- Task to carry out
Where the records below show a line containing "Given: Open the File menu", start copying; end with the line containing "Task: Select the straight line tool", and copy it too.

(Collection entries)
· · · · · · ·
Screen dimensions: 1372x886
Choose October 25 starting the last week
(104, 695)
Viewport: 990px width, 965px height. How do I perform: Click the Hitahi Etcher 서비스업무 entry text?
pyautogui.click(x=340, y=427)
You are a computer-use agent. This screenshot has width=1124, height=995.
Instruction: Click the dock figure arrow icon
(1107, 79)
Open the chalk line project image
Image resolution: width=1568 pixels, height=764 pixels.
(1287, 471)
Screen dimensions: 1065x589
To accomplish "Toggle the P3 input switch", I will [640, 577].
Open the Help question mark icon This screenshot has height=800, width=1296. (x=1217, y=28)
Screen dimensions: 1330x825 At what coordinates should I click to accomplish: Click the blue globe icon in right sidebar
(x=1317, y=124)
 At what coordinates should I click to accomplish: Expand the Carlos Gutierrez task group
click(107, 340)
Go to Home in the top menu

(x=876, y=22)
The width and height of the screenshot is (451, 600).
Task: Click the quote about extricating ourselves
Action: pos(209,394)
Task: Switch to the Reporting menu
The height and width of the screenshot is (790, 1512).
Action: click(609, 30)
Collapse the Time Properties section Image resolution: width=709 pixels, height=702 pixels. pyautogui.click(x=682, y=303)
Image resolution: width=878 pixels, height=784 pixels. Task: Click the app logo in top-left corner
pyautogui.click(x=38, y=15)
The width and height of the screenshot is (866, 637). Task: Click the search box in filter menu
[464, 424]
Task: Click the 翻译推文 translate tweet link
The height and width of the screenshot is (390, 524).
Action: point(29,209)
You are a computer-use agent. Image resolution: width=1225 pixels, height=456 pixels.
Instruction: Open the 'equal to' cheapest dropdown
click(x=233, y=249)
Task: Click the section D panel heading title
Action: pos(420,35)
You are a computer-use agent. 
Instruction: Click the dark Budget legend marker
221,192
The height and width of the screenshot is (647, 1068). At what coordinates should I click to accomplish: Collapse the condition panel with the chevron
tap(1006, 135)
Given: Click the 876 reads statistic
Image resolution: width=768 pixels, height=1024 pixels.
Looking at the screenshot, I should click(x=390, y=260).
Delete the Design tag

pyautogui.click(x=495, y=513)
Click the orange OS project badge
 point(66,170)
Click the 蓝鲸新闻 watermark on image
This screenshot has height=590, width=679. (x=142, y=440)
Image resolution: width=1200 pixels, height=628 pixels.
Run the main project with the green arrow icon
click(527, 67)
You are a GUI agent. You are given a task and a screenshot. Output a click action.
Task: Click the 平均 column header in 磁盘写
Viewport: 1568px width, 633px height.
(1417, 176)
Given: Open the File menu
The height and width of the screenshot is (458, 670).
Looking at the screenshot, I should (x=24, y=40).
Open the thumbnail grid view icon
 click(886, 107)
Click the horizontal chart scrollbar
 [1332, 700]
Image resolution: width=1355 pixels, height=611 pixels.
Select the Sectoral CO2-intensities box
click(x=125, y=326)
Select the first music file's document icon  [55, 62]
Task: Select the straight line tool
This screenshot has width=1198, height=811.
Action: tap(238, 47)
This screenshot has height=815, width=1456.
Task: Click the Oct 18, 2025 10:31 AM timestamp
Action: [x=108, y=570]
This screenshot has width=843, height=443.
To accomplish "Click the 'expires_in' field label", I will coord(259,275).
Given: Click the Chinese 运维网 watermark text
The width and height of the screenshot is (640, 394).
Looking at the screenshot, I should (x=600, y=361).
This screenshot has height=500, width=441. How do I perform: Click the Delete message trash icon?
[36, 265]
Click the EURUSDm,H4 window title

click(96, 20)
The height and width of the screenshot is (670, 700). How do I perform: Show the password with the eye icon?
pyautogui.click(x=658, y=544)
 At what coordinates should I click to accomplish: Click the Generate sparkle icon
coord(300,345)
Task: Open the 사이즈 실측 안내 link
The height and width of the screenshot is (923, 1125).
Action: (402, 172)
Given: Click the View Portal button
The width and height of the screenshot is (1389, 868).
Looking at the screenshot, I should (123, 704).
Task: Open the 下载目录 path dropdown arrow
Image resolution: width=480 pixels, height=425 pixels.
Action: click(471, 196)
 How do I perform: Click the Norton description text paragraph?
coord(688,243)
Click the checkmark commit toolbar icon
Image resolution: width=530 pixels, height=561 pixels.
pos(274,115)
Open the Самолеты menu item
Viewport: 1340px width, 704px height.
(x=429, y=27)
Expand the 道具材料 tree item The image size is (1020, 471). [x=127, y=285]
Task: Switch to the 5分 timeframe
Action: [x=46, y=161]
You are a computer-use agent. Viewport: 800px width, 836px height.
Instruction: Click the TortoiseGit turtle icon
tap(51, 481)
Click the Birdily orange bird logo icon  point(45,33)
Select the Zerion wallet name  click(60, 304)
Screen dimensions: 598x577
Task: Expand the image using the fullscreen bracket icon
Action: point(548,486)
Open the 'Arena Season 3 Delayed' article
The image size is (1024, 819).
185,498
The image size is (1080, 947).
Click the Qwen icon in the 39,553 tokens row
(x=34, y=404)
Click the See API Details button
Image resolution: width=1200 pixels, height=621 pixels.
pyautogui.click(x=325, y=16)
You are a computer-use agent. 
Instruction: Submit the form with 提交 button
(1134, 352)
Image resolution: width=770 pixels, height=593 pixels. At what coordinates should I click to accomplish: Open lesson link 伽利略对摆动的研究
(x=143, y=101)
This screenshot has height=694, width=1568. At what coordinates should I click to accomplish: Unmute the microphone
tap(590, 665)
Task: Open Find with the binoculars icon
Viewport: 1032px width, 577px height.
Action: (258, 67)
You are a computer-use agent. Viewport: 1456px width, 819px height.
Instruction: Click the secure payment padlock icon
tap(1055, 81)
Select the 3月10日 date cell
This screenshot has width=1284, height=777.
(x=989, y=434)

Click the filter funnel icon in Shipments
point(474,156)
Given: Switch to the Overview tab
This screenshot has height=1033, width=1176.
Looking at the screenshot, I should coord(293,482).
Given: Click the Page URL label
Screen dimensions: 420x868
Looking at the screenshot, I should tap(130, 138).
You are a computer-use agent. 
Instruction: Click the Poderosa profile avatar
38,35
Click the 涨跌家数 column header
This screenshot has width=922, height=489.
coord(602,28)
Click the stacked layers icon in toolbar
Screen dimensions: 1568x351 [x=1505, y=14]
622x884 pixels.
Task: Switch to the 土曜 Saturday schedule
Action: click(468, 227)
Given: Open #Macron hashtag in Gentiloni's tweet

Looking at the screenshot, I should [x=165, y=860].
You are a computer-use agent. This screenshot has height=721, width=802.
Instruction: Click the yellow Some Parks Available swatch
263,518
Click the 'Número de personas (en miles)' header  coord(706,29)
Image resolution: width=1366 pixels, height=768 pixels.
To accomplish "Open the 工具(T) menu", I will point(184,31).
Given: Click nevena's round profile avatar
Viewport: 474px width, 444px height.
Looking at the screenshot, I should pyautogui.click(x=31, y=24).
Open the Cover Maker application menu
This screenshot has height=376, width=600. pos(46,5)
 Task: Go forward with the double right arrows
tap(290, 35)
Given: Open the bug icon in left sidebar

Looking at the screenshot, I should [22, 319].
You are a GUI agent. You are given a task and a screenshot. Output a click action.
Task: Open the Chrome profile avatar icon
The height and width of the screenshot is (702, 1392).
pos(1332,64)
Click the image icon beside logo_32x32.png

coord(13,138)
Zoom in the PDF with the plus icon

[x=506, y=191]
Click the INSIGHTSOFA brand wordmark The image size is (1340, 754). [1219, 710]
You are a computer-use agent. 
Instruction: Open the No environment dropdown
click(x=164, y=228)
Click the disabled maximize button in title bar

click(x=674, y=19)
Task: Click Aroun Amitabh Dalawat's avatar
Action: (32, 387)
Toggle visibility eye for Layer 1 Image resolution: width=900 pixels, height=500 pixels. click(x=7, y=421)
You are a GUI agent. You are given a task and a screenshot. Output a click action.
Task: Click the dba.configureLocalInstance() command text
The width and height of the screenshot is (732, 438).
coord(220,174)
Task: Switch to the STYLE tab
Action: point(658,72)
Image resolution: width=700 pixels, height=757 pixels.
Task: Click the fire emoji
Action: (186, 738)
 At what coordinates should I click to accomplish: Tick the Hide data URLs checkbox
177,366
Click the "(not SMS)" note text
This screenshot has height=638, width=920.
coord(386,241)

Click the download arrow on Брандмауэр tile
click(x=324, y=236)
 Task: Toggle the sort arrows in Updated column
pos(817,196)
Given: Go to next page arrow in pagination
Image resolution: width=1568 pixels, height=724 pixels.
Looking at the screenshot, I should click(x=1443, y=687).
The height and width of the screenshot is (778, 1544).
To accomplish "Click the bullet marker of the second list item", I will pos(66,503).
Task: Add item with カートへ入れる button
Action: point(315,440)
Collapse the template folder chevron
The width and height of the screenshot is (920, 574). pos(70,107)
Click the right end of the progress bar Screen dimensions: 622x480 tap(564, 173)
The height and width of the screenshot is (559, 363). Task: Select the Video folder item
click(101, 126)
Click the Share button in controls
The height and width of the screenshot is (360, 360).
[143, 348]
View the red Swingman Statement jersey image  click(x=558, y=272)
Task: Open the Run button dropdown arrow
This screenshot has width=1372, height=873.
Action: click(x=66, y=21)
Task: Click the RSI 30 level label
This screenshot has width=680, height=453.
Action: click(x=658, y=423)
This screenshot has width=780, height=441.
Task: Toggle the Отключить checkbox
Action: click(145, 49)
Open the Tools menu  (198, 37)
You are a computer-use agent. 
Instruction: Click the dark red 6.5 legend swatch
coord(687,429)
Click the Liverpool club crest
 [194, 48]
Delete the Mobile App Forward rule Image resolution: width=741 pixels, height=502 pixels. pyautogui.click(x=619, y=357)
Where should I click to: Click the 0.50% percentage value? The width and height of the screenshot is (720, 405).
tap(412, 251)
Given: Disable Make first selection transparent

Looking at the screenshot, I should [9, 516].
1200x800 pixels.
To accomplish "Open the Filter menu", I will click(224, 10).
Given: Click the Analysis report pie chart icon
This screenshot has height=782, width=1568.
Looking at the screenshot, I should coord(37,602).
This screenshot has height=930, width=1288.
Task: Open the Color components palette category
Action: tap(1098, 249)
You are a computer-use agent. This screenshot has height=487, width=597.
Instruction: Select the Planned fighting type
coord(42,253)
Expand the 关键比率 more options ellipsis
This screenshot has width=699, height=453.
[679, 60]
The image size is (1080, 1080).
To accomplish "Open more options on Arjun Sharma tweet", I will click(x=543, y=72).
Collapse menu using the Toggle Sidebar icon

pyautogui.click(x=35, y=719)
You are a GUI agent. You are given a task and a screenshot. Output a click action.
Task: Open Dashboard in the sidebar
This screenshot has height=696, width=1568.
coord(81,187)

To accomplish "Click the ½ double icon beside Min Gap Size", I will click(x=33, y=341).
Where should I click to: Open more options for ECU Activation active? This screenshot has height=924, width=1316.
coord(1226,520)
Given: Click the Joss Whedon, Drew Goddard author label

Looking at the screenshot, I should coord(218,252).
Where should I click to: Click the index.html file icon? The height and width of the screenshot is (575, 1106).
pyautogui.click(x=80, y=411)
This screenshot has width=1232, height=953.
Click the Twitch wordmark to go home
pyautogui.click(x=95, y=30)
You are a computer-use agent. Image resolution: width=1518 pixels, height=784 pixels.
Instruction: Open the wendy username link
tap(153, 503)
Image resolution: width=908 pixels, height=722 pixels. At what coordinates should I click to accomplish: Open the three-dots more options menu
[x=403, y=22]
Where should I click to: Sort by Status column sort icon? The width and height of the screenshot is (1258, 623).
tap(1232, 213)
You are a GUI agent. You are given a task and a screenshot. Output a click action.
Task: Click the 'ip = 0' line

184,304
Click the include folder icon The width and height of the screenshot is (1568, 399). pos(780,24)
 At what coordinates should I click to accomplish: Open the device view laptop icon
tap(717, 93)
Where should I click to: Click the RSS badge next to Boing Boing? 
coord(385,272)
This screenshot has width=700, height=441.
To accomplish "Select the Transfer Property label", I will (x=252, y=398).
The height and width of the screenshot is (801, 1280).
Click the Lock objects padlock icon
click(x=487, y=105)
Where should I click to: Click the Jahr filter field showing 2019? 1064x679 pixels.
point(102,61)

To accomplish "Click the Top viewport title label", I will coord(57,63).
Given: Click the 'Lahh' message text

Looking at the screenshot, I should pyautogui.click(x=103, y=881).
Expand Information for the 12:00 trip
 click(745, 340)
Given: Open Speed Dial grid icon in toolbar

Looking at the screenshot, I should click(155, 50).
· · · · · · ·
- Task solution
Given: Open the File menu
The height and width of the screenshot is (458, 670).
Looking at the screenshot, I should (x=24, y=40).
Open the thumbnail grid view icon
 click(886, 107)
Click the horizontal chart scrollbar
 [1332, 700]
Image resolution: width=1355 pixels, height=611 pixels.
Select the Sectoral CO2-intensities box
click(x=125, y=326)
Select the first music file's document icon  [55, 62]
Task: Select the straight line tool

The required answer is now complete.